Hence her advice for the hundreds of predominantly white CEOs, bankers, business and nonprofit leaders gathered in the Kohl Center for the Greater Madison Chamber of Commerce's annual IceBreaker luncheon on Thursday.
“You will be in a position to hire, mentor and promote amazing people — men and women in your organizations who are innovative, creative and who also possess unlimited potential,” the Beloit native said. “I know this can happen, but only if you are willing to see it.”
Anderson was one of three women of color who shared their own stories of innovation, creating and realizing their potential at the IceBreaker, an event the Chamber organizes to highlight its accomplishments, showcase Wisconsin talent and outline its hopes for the city’s future.
As it has been in prior years, IceBreaker 2018 was a colorful production: This year featured floodlights, a fog machine and giant LCD displays showing slick SportsCenter-esque animations.
Also like past years, the talk bluntly focused on topics related to race and gender.
Chamber president Zach Brandon noted that women of color, like the keynote speakers, face challenges as entrepreneurs and leaders, from discrimination to lack of capital. He said that changing those dynamics in Madison was critical to the city’s economic future.
“This is about an economic imperative,” he said. “(Inequity) is stymieing economic growth.”
While Brandon called attention to those disparities, the event focused on the stories of women with categorically impressive resumes.
Anderson, for her part, told the crowd about the lessons she learned about defying expectations and ducking the labels of others — from surprising elementary school teachers with advanced reading abilities despite having been grouped with the “slow kids,” to demonstrating her leadership potential to drill sergeants who called her “cute” after joining the military.
“Showing up and doing what’s expected is never enough,” she said. “You have to excel.”
Before Anderson spoke, Julia Nepper talked about her journey to becoming a 23-year-old with a doctorate in biophysics. Nepper said that after spending most of her life thriving in academics — she started college at age 11 — she had to grapple with failure when arriving at the University of Wisconsin-Madison for graduate school in 2012.
“For the first time in my life, I wasn’t top of my class,” she recalled. “I was supposed to be learning to be an expert in my field, and I felt like I knew less every day.”

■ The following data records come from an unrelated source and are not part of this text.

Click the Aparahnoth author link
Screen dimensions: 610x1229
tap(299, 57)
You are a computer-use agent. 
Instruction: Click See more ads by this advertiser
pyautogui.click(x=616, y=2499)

However, she said, she learned that stubbornness was a virtue, and that failure was OK.
“I was the type of person who learned to take pride in my pain,” she said.
Syovata Edari, the lawyer and decorated Madison chocolatier who founded CocoVaa chocolates, talked about combating self-doubt and self-deprecation. Growing up, she said, she used to pretend to be Wonder Woman. She had big dreams, aspiring to open a cosmetics line. However, she began to question those desires.
“I rejected and I felt ashamed of the little girl with grand aspirations,” she said. “I thought, ‘How stupid and arrogant and narcissistic.’ Because in those times, you didn’t see a lot of women, especially women of color, getting credit for doing grand things, so it was assumed that you don’t.”
Since then, she said, she’s discovered her passion of making chocolate — or as she sees it, sharing stories through taste.
“I recreate experiences I have, in taste form. It’s my way of trying to connect my soul with yours,” she said.
Now, she’s learned to try and channel the spirit of her 6-year-old self. She said she’s also learned to fight “epic battles” when they arise. A year ago, Edari was sued by Mars Inc. for trademark infringement. The company alleged “CocoVaa” was too similar to a brand of theirs, CocoaVia.
Edari can’t comment on the case, which ended in a settlement. However, when introducing Edari as a speaker, Brandon encouraged attendees to look at the bags of chocolate they had on their tables. Each was emblazoned with the CocoVaa brand, alive and well.